Well, I woke up this morning feeling just enough better that I doubt I’ll be going for a COVID-19 test in the immediate future. My head still hurts, but not as much. My feet are still cramping up weirdly, but not as much. My chest is feeling bear-hugged too tightly, but not as tightly as it felt yesterday. I am still whiter than my usual whitest-person-on-the-planet pallor, but I’m not as white as I was yesterday.

I’m starting to think there is such a thing as “aging pains.” I remember having growing pains in my legs when I was about 10, and Mom rubbed them down with alcohol so I could fall asleep at night. Those kinds of pains mysteriously came and went for a couple of years. Just as mysteriously, I think I’m starting to have the opposite kind of pains: those growing old pains. Some days an arbitrary pain, ache, or twitch shows up and sticks around for a few hours or a few days, then it’s just as mysteriously gone. I will always be fish-belly white, but my aging pains will surely come and go. No worries here.

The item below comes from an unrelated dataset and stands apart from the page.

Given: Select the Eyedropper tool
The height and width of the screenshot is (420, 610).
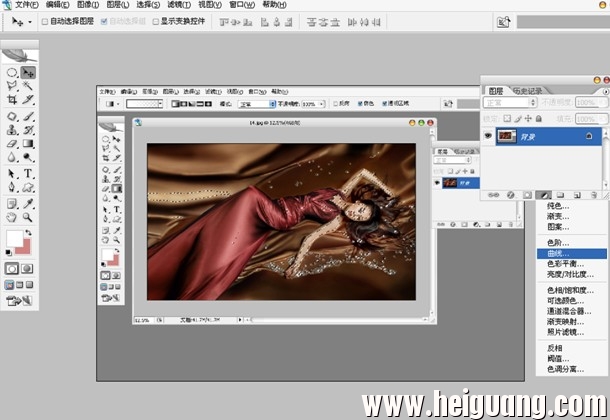Looking at the screenshot, I should point(28,203).

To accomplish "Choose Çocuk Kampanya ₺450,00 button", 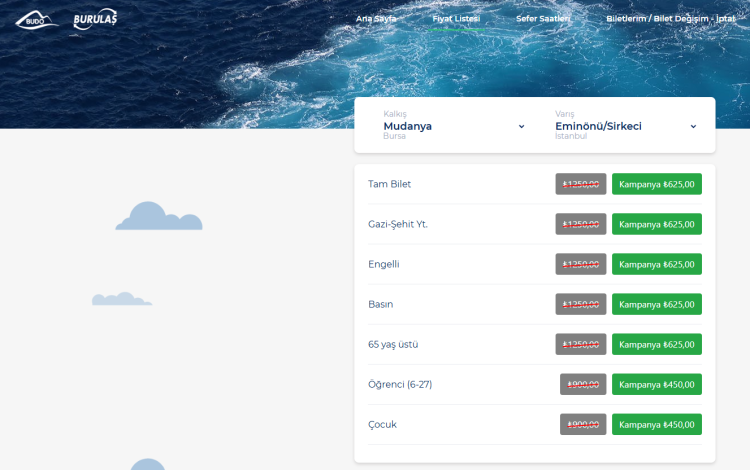I will [656, 424].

October Is A Lot Of Months

October is not just the month of Halloween celebrations, whose basic colors are black and orange. We know it is also Breast Cancer Awareness Month, whose symbolic color is pink. October is also Domestic Violence Awareness Month, symbolized by the color purple. With that in mind, Skitter and I don some of our purple today to tell you about something called the PURPLE LEASH PROJECT. A huge number of domestic violence victims who have pets say a major reason they don’t leave an abusive situation is because their pets aren’t allowed to stay with them in domestic violence shelters. The PURPLE LEASH PROJECT is trying to help people and pets stay together to heal, by working to create more pet-friendly domestic violence shelters across the country. If you want to know more about how to help the situation, please visit PurpleLeashProject.com

TIE O’ THE DAY hopes you will reach out every day to do good in the world, in any way you can—for any causes that matter to you.